Stoornissen in het vetmetabolisme zijn wijdverbreid in de westerse wereld. Redenen zijn een ongezonde levensstijl en een dieet rijk aan vet en suiker​ Genetische aanleg speelt echter ook een rol. In geïndustrialiseerde landen komen met name vaatziekten en hart- en vaatziekten voor. De oorzaken zijn a dieet te rijk in calorieën, gecombineerd met een gebrek aan lichaamsbeweging. Lipidenstoornissen kunnen worden geïdentificeerd door een toename van bloed lipideniveaus. Een stoornis in het vetmetabolisme treedt op wanneer het transport, de verwerking en de productie van lipiden niet meer goed functioneren. Een lipidenstoornis is onderverdeeld in twee categorieën, de primaire en secundaire vormen. De primaire vorm is een genetisch bepaalde aandoening. In het geval van een aangeboren stoornis in het vetmetabolisme, vetophopingen in de huid kan al worden waargenomen in jeugd. Cholesterolgehalte zijn aanzienlijk verhoogd en patiënten ontwikkelen al vasculaire calcificaties jeugd​ In de secundaire vorm, onderliggende ziekten zoals suikerziekte, zwaarlijvigheid, spanning of schildklierstoornissen zijn meestal aanwezig. De gevolgen zijn hetzelfde voor degenen die door beide vormen worden getroffen. Er is een toename van het totale vetgehalte van het bloed, een verstoring van het transport en de verwerking van bloedvet.

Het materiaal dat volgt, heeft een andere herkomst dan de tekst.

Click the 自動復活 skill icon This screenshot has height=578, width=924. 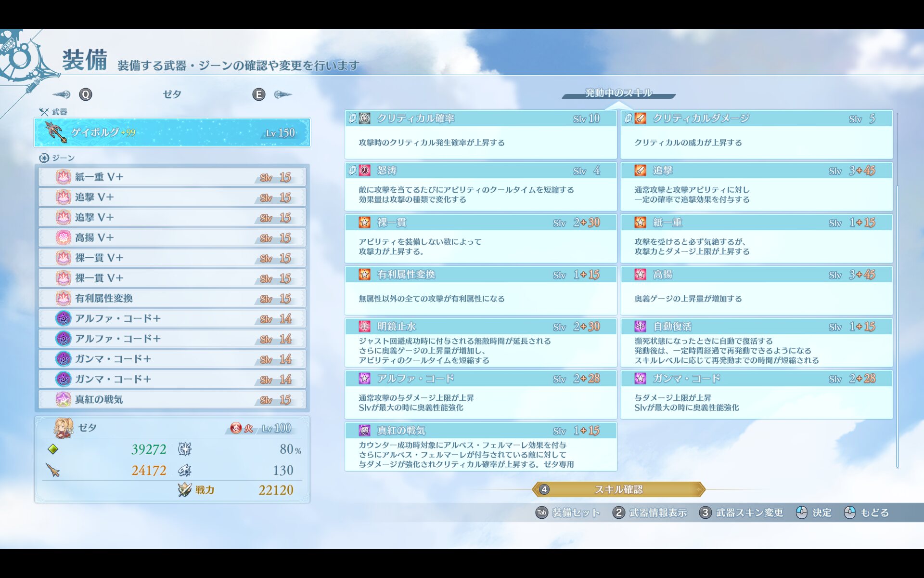pyautogui.click(x=640, y=327)
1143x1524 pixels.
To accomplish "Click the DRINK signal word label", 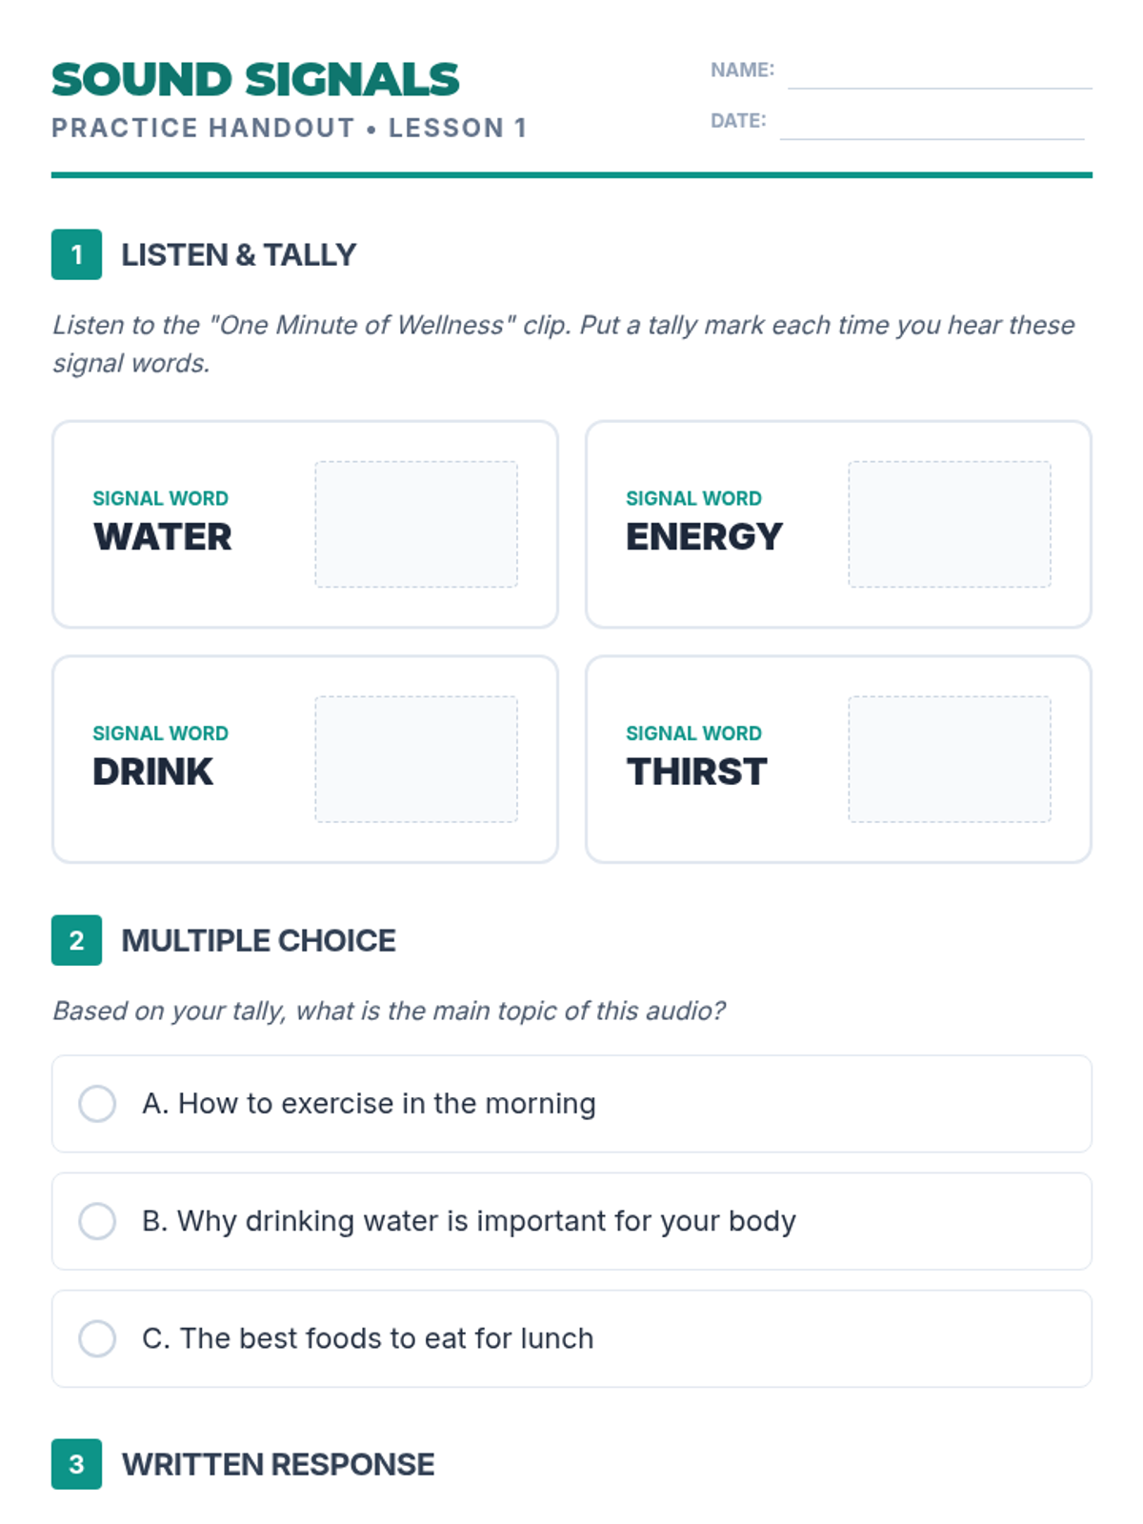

Een verhoging van de bloedlipideniveaus is een van de meest voorkomende lipidenstoornissen en wordt verder onderverdeeld in twee categorieën: hoog cholesterol niveaus en hoge triglycerideniveaus. In tegenstelling tot triglyceriden maakt het lichaam zijn eigen cholesterol aan en is daardoor nauwelijks afhankelijk van voedselinname. Door het grote aantal cholesterolhoudende voedingsmiddelen is de inname echter sterk gestegen en kan het teveel niet meer worden afgebroken. De primaire, genetisch bepaalde lipometabole aandoening resulteert meestal in een verhoging van cholesterol. Terwijl de secundaire vorm resulteert in een verhoging van de triglycerideniveaus.